● **Task description**:
Write out again, please, the records below from the first line to the line holding "Click the Orders basket icon", inclusive, and nothing else.

Collection entries:

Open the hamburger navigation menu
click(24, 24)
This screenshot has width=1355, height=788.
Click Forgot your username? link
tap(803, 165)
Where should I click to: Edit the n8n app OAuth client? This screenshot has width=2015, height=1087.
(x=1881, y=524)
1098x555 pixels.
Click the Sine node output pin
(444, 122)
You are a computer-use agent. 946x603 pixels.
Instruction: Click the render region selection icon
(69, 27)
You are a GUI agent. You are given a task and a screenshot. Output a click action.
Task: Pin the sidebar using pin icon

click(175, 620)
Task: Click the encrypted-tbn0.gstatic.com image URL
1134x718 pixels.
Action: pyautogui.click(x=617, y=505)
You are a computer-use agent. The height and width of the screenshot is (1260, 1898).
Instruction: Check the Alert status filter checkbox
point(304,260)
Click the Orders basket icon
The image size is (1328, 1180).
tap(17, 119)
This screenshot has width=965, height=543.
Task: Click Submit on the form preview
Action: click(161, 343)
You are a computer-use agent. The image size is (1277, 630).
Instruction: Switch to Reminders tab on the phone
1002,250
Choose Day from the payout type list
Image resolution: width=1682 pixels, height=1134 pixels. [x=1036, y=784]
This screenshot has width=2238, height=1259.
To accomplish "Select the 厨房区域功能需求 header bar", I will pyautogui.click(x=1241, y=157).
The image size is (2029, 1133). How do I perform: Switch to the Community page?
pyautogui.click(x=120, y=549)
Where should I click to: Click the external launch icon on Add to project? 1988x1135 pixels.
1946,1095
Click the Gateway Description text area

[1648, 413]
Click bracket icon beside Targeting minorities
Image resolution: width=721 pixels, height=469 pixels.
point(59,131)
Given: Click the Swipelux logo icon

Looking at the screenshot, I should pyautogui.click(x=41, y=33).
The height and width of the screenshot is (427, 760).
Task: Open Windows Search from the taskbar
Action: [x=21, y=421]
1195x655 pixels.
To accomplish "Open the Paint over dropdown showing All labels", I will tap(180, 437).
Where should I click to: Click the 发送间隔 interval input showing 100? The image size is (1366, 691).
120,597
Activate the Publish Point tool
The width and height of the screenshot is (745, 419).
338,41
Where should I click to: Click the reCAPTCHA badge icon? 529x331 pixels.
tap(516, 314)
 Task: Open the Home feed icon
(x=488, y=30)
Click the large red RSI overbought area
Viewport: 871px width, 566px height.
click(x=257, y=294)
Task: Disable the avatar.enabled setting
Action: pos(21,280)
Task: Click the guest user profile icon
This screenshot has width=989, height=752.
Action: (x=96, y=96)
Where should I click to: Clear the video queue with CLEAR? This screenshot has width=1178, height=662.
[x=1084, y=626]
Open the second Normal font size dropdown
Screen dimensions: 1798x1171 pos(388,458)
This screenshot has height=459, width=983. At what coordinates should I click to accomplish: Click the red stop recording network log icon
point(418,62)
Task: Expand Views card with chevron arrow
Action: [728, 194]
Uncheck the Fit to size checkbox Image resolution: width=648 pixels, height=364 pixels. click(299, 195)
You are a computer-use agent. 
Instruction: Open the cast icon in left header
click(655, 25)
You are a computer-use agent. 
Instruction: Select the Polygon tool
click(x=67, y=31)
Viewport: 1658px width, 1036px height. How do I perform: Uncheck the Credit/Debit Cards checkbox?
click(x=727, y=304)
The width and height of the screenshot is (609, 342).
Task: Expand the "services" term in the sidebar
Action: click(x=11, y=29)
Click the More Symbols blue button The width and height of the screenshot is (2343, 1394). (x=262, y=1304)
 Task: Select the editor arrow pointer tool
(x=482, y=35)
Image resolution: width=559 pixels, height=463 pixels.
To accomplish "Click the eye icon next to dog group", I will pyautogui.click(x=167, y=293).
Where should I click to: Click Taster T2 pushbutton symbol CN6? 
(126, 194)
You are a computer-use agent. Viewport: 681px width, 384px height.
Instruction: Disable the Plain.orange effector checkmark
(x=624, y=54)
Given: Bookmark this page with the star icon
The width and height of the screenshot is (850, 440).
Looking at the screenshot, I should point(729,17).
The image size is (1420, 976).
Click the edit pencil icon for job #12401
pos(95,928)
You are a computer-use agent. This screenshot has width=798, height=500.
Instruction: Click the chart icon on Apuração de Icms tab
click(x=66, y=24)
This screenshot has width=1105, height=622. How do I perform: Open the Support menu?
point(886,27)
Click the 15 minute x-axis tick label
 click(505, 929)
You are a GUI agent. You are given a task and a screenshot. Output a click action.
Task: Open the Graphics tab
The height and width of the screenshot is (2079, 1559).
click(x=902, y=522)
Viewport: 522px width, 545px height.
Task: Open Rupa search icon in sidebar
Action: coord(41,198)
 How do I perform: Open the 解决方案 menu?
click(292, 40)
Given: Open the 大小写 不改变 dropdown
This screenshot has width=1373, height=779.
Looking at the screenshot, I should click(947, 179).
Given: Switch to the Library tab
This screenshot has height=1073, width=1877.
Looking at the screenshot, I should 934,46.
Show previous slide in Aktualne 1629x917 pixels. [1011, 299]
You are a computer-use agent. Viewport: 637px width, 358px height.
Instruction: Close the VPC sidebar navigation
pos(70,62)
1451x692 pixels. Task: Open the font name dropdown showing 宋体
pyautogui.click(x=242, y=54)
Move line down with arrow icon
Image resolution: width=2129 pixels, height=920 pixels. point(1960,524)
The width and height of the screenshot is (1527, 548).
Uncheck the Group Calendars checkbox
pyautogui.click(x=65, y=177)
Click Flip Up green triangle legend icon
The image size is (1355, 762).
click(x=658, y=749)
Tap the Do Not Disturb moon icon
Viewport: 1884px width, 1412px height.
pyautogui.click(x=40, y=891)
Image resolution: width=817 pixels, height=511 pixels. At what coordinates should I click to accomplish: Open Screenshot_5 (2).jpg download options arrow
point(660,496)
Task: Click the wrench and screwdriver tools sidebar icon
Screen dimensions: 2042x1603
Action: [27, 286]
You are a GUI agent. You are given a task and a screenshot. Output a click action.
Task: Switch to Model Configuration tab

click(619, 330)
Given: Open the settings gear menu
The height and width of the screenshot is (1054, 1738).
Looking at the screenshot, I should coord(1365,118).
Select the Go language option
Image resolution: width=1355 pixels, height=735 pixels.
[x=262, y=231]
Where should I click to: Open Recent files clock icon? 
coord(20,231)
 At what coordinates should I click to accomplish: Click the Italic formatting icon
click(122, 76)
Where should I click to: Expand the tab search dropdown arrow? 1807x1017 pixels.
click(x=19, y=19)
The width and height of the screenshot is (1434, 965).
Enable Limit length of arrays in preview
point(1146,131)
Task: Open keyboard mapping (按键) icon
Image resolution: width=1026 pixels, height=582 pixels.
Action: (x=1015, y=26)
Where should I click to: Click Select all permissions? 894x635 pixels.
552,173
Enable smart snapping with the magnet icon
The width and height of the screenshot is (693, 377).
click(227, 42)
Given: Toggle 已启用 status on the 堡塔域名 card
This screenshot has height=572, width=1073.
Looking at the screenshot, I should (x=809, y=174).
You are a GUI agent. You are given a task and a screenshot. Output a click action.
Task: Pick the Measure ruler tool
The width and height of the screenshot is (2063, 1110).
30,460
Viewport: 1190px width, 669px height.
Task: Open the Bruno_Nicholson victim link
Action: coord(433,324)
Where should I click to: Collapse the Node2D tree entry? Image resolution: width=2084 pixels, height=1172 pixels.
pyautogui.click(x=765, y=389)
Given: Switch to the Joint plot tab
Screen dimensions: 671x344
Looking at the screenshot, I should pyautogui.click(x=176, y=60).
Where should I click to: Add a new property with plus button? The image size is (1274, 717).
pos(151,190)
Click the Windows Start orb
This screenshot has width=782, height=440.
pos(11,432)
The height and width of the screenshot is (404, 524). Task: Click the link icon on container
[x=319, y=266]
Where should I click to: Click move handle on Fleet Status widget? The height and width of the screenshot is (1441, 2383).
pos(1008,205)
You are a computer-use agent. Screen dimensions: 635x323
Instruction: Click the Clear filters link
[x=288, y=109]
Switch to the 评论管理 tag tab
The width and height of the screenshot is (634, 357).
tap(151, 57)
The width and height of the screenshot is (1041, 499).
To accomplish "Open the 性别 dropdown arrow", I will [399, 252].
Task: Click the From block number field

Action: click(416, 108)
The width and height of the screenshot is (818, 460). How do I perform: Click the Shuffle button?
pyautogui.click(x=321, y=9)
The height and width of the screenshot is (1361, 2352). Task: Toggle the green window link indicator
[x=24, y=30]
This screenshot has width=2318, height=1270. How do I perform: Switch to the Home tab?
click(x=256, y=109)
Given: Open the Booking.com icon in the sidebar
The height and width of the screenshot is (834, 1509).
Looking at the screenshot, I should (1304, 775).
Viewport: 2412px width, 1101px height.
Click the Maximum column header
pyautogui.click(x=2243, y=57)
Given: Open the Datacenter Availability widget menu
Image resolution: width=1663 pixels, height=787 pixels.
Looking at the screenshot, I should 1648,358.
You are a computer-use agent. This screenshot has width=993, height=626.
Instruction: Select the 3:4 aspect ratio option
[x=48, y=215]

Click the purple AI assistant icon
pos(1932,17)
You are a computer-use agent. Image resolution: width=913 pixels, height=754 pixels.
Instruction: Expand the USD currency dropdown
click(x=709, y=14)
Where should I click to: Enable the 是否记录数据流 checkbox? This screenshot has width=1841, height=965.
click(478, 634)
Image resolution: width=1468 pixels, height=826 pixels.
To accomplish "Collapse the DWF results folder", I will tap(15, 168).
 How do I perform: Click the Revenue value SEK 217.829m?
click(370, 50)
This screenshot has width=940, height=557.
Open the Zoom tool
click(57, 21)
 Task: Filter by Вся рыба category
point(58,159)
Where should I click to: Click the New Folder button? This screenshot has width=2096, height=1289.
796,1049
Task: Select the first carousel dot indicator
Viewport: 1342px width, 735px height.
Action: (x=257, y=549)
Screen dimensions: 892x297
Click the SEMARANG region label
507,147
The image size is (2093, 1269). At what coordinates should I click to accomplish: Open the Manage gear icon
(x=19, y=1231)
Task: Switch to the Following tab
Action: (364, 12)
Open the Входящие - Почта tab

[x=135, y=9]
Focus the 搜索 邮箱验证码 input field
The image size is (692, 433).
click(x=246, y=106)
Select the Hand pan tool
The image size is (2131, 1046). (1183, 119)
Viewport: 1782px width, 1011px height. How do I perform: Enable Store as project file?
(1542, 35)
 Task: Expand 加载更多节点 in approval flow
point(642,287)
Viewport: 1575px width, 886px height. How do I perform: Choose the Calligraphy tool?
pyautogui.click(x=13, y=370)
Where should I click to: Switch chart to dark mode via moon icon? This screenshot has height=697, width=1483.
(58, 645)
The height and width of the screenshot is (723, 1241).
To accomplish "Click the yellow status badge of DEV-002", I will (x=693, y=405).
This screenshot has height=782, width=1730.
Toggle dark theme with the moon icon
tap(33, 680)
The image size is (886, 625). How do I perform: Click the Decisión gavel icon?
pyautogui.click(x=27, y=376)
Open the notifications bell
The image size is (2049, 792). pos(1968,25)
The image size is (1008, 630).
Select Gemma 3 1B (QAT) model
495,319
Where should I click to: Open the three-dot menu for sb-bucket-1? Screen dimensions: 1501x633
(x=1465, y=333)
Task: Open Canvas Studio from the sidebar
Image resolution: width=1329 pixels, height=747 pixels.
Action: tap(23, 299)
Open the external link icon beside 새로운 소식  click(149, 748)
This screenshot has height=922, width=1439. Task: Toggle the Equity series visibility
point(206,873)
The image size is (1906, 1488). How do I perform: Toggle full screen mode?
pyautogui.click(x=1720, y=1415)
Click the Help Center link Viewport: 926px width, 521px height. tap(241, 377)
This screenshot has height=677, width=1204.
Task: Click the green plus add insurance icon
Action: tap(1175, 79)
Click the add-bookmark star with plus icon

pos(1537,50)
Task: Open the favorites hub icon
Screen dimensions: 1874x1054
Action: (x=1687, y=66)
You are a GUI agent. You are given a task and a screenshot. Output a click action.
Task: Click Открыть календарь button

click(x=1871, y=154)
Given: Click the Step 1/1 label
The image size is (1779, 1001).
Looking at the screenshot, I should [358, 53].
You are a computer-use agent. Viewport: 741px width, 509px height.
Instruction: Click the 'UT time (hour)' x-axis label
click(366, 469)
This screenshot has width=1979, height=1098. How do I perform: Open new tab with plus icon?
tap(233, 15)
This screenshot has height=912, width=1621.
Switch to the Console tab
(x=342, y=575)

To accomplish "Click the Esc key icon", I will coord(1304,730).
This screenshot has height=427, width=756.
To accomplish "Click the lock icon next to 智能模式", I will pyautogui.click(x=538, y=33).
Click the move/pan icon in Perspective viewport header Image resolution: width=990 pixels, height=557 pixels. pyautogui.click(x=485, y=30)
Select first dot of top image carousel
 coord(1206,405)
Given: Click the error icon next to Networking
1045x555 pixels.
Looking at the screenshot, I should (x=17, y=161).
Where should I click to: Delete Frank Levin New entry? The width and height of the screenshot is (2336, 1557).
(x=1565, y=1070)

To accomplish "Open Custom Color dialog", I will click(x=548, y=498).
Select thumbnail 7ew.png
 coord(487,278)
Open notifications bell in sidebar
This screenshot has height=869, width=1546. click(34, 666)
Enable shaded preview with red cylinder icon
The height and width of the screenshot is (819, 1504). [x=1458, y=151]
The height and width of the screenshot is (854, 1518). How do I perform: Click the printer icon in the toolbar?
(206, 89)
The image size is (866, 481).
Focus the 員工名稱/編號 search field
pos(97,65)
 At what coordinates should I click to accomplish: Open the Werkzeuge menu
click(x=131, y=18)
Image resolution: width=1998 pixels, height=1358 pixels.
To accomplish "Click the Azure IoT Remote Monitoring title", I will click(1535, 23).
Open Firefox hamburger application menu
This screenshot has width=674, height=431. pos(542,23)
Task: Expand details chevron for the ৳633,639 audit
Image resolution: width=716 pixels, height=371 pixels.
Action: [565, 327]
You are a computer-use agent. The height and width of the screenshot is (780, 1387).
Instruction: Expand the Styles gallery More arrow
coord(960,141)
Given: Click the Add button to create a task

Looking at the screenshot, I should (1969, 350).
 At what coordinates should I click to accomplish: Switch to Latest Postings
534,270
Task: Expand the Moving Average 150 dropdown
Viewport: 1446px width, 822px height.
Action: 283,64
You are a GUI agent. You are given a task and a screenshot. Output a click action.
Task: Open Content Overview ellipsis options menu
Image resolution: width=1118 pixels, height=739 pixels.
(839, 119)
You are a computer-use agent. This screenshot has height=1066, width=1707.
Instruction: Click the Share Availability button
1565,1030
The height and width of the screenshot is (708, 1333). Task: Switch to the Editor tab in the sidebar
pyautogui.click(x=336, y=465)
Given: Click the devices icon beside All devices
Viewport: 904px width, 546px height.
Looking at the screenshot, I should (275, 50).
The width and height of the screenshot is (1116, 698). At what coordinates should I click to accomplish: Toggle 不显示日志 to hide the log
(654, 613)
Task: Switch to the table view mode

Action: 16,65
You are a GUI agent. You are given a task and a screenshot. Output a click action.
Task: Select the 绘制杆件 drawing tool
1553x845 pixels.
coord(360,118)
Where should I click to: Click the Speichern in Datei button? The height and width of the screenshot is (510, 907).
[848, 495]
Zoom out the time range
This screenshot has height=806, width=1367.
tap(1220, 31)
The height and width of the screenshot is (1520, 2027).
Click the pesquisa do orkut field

● **Solution to this task**:
Open the hamburger navigation menu
click(24, 24)
This screenshot has width=1355, height=788.
Click Forgot your username? link
tap(803, 165)
Where should I click to: Edit the n8n app OAuth client? This screenshot has width=2015, height=1087.
(x=1881, y=524)
1098x555 pixels.
Click the Sine node output pin
(444, 122)
You are a computer-use agent. 946x603 pixels.
Instruction: Click the render region selection icon
(69, 27)
You are a GUI agent. You are given a task and a screenshot. Output a click action.
Task: Pin the sidebar using pin icon

click(175, 620)
Task: Click the encrypted-tbn0.gstatic.com image URL
1134x718 pixels.
Action: pyautogui.click(x=617, y=505)
You are a computer-use agent. The height and width of the screenshot is (1260, 1898).
Instruction: Check the Alert status filter checkbox
point(304,260)
Click the Orders basket icon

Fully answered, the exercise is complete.